Age at start of smoking had statistically significant association with cigarette smoking. This is consistent with similar finding in other African countries [15]. Possible explanation for this finding might be due to during adolescence, the self-affirmation of adolescents and their risk behaviour increase with increasing age. In addition to this, adolescence individuals have had a longer time to experience cigarette use and develop cigarette use habits [22]. Individuals who initiated smoking early in life have been found to have less chance of quitting smoking later in life [33]. This might be due to lack of suitable interventions for students, which recalls the necessity of public health interventions that target this segment of students.

Limitations

This study had three limitations: This study used a cross sectional study that cannot show direct causality of smoking, whether beneficial or harmful among university students. Secondly, restriction of the study participant’s only undergraduate regular students. Additionally, we were used self-administered questionnaire which needs students to give self-reported about use of cigarettes smoking. Consequently; magnitude of smoking may have been underestimated by negative responses from students who smoke secretly.

Conclusion

Currently over 20% (95% CI: 0.61, 0.25) of students among HUCM & HS had smoked cigarettes [21,22]. There were identified significant factors for cigarette smoking includes: year of education, health education information, ever chewing Khat, ever drinking alcohol and age at start of smoking.

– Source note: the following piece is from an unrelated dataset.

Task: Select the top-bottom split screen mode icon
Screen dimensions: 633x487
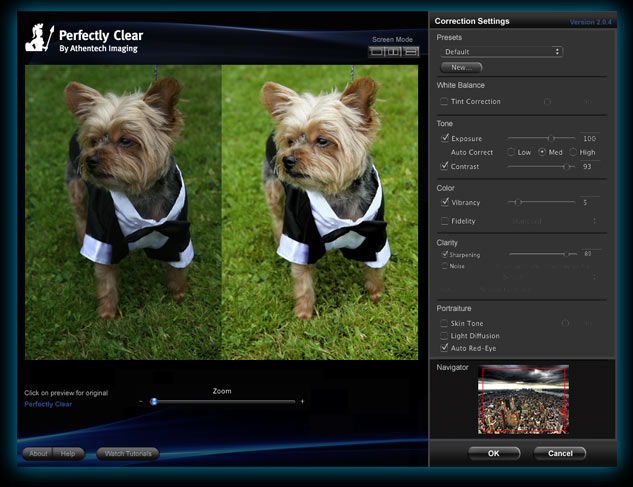Action: 411,52
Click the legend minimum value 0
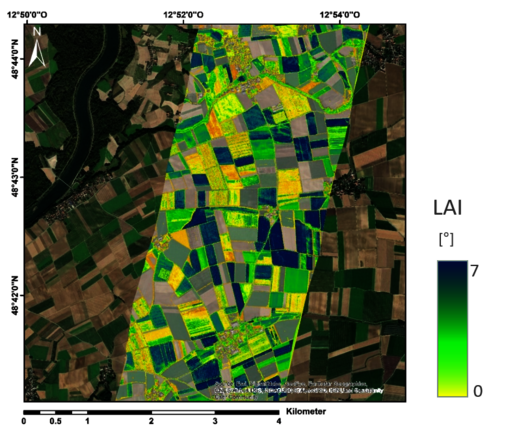Screen dimensions: 530x430 point(478,391)
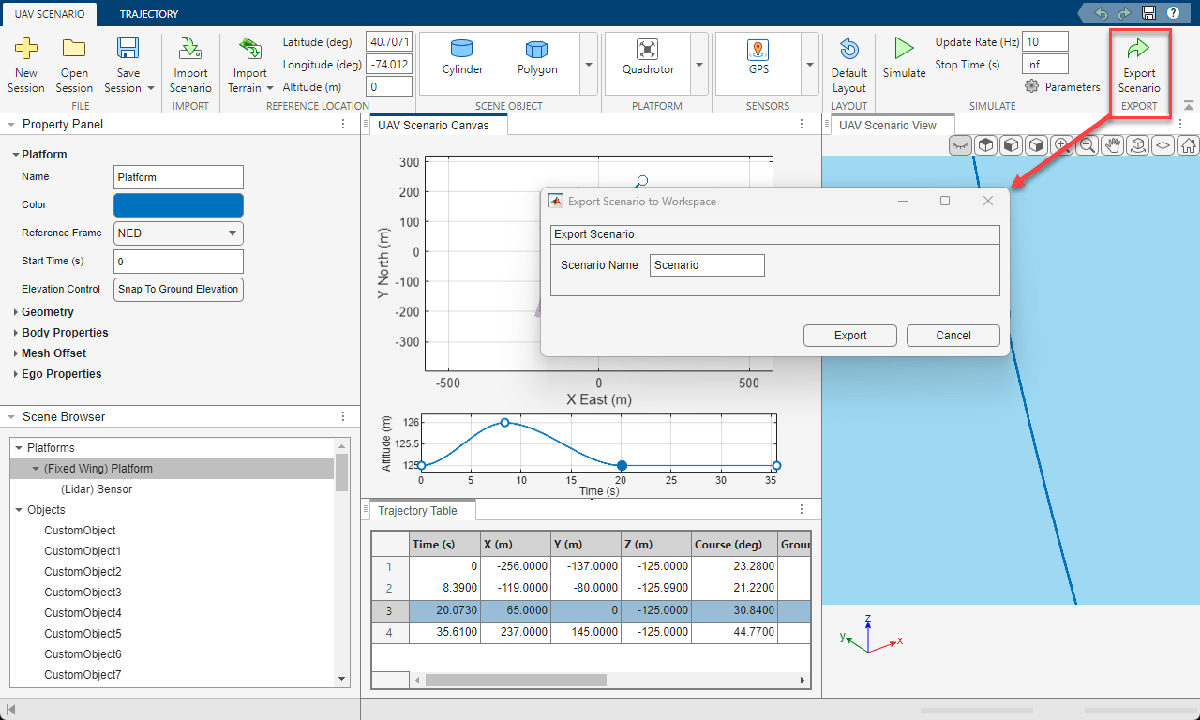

Education and awareness creation on harmful effect of cigarette smoking especially among those third and fourth year students should be done. Emphasis also needs to be given for students in the age group 20-24 and ≥ 25. Attention should not only be restricted to university students, but extend to their place of residence so that influences in the home environment and social surroundings that contribute to cigarette use are also tackled.

Acknowledgement

We acknowledge the Hawassa University College of Medicine and Health Sciences, School of Public and Environmental Health for providing this research opportunity. We thank Dorothy L. Southern for providing scientific writing advice and critically reviewing the manuscript.